忙しい中本を読む

忙しい一週間だったが、溜まっていた仕事はほとんど片づいたので、精神的には余裕がある。
これから、7月の講演会4件、8月の講演会3件のレジュメ作りをしなければいけないので、引き続き仕事には追われそうだ。
その中で、「震える牛(相場英雄)」と「悪意(東野圭吾)」を読んだ。
前にも書いたが、僕は活字中毒なので、ただボーっとしている事ができない。
疲労困憊してソファやベッドに横たわっている時も、本が無いとくつろげないので、忙しくても基本的には本を読んでいる。
勿論、肩の凝らない本、というのが条件だが。
この点、学生の頃の方が、よっぽど面倒な本を読んでいた。
小学校6年~中学生の頃には、カフカやカミュを読んでいたくらいなので(よく理解できていたかどうかは別の話)。

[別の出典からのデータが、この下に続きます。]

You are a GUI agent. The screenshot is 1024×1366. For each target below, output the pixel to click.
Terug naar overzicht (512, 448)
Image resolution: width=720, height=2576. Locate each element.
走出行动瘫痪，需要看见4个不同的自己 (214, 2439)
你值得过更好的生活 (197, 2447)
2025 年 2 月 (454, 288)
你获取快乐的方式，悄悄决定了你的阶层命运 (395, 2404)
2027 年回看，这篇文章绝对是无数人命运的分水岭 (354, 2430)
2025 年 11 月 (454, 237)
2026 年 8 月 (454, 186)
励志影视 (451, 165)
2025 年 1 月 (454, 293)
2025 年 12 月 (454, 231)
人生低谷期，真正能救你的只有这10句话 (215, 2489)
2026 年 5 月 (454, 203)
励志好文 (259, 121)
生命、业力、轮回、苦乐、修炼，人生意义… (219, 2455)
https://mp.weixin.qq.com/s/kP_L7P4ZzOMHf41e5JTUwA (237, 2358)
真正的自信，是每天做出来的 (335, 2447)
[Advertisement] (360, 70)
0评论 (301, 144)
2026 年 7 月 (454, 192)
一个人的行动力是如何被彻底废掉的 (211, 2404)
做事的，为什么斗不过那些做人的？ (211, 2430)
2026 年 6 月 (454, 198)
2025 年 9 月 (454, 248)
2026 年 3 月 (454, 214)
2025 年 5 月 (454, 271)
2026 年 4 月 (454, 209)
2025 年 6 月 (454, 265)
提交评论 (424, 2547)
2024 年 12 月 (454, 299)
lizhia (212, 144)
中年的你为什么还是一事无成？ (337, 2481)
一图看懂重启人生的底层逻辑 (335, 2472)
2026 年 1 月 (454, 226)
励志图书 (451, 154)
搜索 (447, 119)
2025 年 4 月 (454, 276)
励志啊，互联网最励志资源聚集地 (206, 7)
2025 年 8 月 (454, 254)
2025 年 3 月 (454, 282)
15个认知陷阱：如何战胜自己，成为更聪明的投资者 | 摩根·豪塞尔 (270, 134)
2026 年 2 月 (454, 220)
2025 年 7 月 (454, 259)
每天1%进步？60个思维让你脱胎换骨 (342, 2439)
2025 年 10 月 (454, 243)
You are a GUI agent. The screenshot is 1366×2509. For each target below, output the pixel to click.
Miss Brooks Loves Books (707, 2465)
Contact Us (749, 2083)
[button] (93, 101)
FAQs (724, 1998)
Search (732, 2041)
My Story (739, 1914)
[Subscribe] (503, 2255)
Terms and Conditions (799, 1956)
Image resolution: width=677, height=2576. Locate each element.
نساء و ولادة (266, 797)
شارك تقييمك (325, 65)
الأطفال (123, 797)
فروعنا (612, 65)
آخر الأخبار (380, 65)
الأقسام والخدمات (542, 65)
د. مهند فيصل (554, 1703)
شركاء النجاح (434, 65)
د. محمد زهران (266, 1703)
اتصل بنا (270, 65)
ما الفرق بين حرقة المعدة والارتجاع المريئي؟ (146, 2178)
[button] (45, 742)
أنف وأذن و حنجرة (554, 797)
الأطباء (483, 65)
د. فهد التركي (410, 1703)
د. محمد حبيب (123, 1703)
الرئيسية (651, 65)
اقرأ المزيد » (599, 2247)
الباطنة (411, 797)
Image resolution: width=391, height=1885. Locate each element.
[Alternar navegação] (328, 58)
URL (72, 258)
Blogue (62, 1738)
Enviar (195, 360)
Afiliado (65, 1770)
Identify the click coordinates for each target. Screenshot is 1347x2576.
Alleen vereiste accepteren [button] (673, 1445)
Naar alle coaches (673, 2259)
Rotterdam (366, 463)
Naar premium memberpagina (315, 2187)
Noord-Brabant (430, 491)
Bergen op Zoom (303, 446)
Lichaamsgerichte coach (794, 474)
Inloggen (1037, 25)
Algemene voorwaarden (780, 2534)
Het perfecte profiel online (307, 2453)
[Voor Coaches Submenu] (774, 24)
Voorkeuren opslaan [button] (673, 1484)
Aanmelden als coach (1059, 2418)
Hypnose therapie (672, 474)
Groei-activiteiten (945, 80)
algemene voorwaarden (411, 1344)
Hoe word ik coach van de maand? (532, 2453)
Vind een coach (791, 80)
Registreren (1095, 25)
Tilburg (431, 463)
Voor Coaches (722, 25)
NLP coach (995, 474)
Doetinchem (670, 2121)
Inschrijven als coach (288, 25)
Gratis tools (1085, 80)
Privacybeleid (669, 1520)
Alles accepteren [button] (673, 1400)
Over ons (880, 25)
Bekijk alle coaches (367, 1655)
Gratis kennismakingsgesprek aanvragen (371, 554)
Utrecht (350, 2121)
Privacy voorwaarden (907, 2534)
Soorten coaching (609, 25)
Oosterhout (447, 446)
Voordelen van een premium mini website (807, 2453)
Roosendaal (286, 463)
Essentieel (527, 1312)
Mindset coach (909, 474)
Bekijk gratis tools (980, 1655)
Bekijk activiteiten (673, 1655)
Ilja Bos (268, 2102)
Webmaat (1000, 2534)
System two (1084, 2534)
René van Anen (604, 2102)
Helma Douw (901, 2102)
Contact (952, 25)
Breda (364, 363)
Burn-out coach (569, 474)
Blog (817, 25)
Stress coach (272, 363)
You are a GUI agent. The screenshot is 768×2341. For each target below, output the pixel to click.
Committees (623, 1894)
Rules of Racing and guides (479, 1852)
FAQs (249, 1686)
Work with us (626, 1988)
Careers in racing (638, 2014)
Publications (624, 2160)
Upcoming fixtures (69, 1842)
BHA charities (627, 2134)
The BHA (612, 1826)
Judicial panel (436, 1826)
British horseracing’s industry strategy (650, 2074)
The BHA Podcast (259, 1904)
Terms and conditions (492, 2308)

震える牛は、ストーリー展開がしっかりしており、推理小説としては面白かったが、大手スーパーのとらえ方は、ステレオタイプ。
悪い強者(大手企業)と弱者(個人商店)のコントラストは、読者に分かりやすいのは確かだし、弱者保護の必要性は理解できるが、表現に偏りがあるのが気になる。
特に、記者が大手スーパーを憎む理由は、言いがかりに近い。
最後には、大手の不正が出てくるので、結果的に整合性が取れるのだが、あの理由で、企業のネガティブ部分を執拗に追いかける記者には感情移入ができない。

悪意は面白かった。
WHYダニットに、これだけこだわった推理小説を初めて読んだし、動機だけでこれだけの展開ができるのは新鮮な驚きだった。
推理小説で、「これはやられた!」と感じたのは、中学生時代に読んだ、アガサクリスティの「そして誰もいなくなった」と「アクロイド殺害事件」。
アクロイドは、フェアかどうかの議論が付きまとう作品だが、それでも最後の一行のインパクトはすごかった。
そして、数年前に読んだ、東野圭吾の「容疑者Xの献身」。
「悪意」は、これらに比べるとインパクトは弱いが、こんな感じで、実験的な試みを続ける東野圭吾は、たいした推理作家だと思う。